Environmental Impact Assessment (EIA) has long served as a foundation of environmental governance worldwide. First introduced in 1969 through the U.S. National Environmental Policy Act (NEPA)—widely regarded as the first formal legislative framework for modern EIA procedures—this precautionary model quickly spread and was taken up in diverse legal systems. Today, EIA norms have been adopted in at least 183 countries and jurisdictions (see here), making it one of the most widely diffused environmental law instruments. Within decades, EIA became a global standard, influencing legislation from Cuba to Kenya and ultimately becoming a core pillar of EU environmental law via the EIA Directive 2011/92/EU, as amended by Directive 2014/52/EU.
The worldwide adoption of EIAs soon entered the realm of international adjudication. The ICJ has established, across cases such as Pulp Mills and Certain Activities, that states are required under general international law to conduct an EIA when an activity risks significant transboundary harm. Its recent Climate Change Advisory Opinion further confirmed that this obligation is an “expression of a more general rule requiring the assessment of risks to the environment” (para 297).
Despite their global diffusion and international recognition, one may wonder whether EIAs, as traditionally conceived, are truly suited for effectively addressing climate-related impacts. Unlike the direct, localized, and concrete harms typically assessed in EIAs, the effects of greenhouse gas emissions on the climate are diffuse, cumulative, and abstract, manifesting globally and across long timescales. These specificities were recently recognised by the ICJ which asserted “the risks posed by climate change have certain features that may affect the appropriateness of certain forms of environmental risk assessment” (para 298). It further held that “multifaceted and contextual nature of the due diligence standard” requires that “any EIA for the purpose of preventing significant harm to the climate system needs to take the specific character of the respective risk into account” (para 297).
These issues have long been debated in academic literature, where the assessment of climate impacts within EIAs is often referred to as “Climate Assessment” (CA). CAs are a specific evolution of the EIA process, intended to address the unique characteristics of climate change. They focus on two dimensions: first, how a proposed project contributes to climate change (primarily through GHG emissions), and second, how the project itself is vulnerable to climate-related impacts such as sea-level rise or extreme weather.
In the EU context, the 2014 amendment to the EIA Directive marked a turning point, as it explicitly incorporated the two dimensions of Climate Assessments into EU law.
This framing necessarily brings GHG emissions into sharper focus—beyond direct emissions from the project itself (scope 1) and those associated with energy consumption (scope 2), to increasingly include scope 3 emissions.

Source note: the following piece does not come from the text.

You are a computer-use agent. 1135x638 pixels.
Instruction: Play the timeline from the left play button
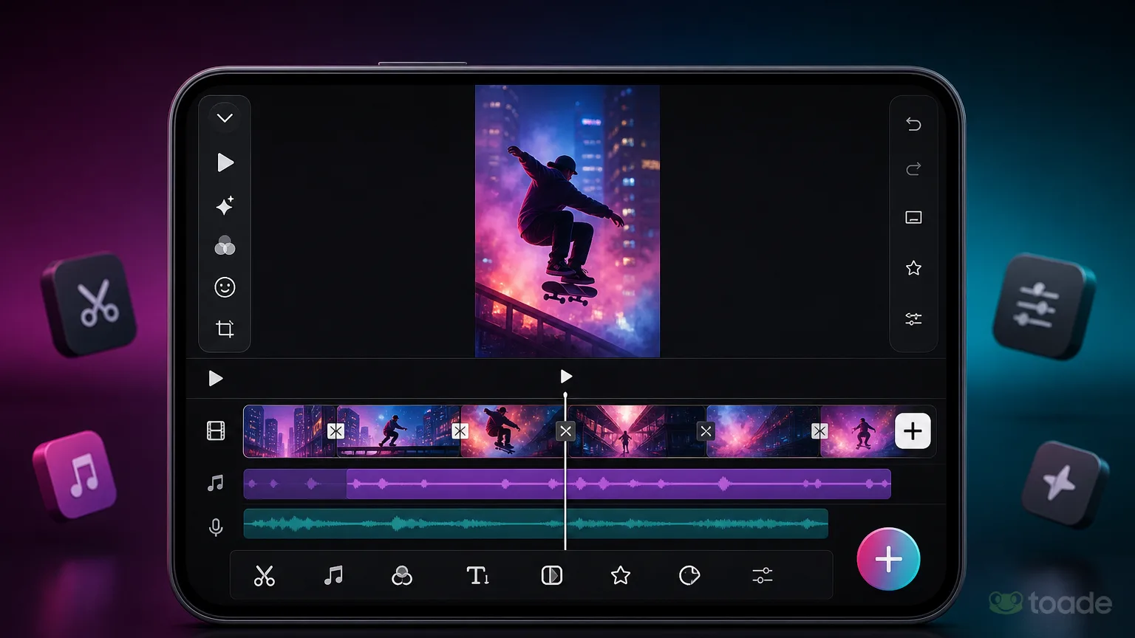(x=215, y=379)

These cover upstream and downstream emissions, such as those resulting from the eventual combustion of extracted fossil fuels. The inclusion of Scope 3 emissions is particularly important, as downstream activities—such as the burning of exported oil and gas—usually represent the largest share of a fossil fuel project’s climate impact. According to the International Energy Agency, Scope 3 emissions account for around 80% of total greenhouse gas emissions from oil and 85% from gas, with end-use combustion making up the bulk of these emissions. Scope 3 emissions are also the most challenging to measure and control—an argument often raised against their inclusion in EIA litigation—as they are arguably too remote to be directly attributed to an extraction project and frequently occur outside the national territory.
While Scope 3 remains the most contested category, it has become central in recent litigation and legal commentary, as courts and scholars assess whether these emissions fall within the “likely significant effects” that must be addressed under EU law.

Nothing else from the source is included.